▸ WHAT TO PRODUCE
Update the rows below by replacing every occurrence of "Screen dimensions" with "Display size", leaving all other text unchanged, and give them again without the pictures.

▸ MATERIAL SHOWN

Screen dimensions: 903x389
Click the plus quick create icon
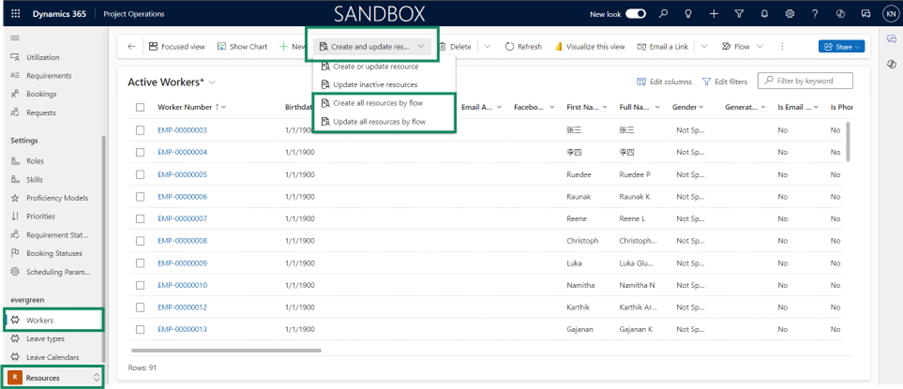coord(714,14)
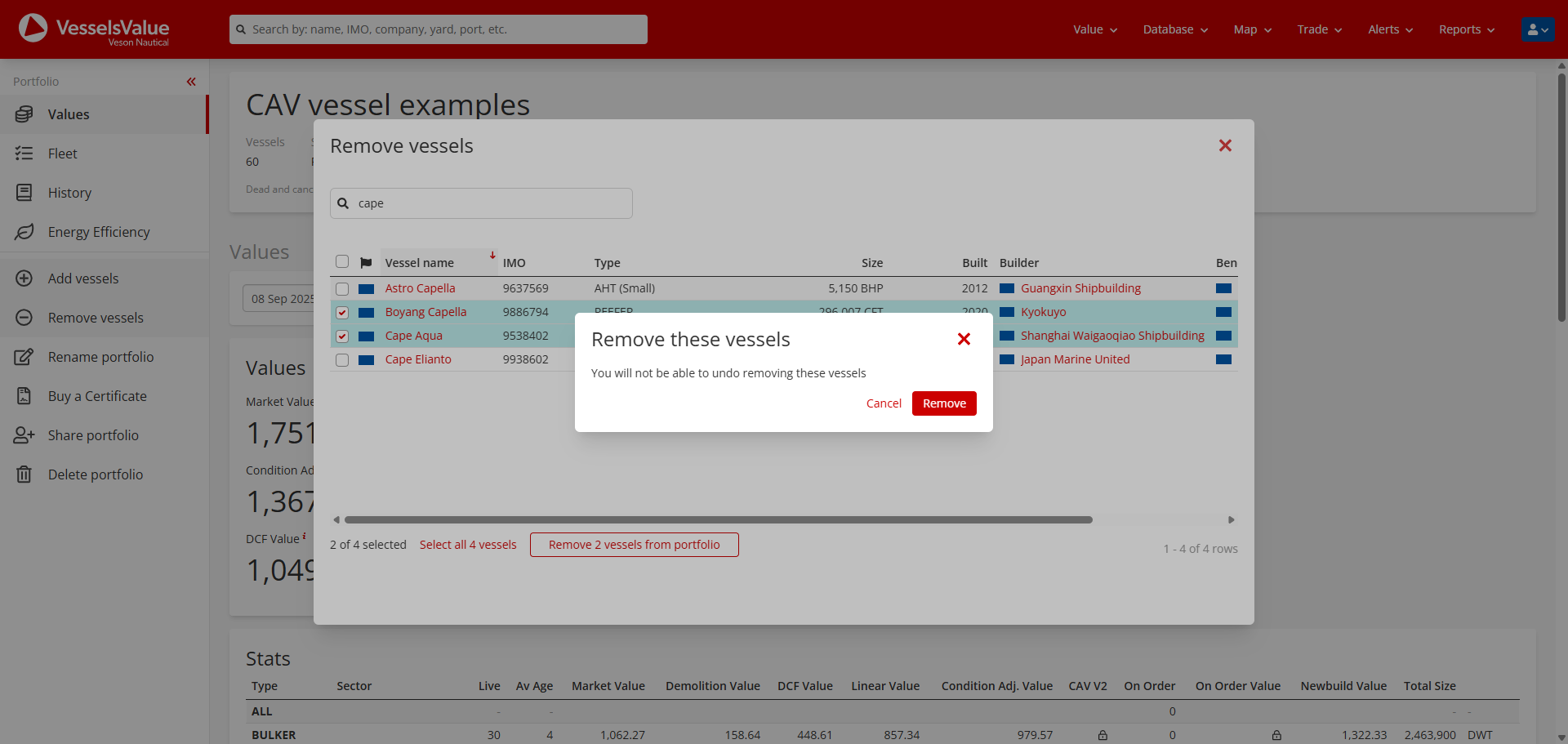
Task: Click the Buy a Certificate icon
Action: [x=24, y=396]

▸ ANSWER
Display size: 903x389
Click the plus quick create icon
coord(714,14)
Task: Click the Buy a Certificate icon
Action: [x=24, y=396]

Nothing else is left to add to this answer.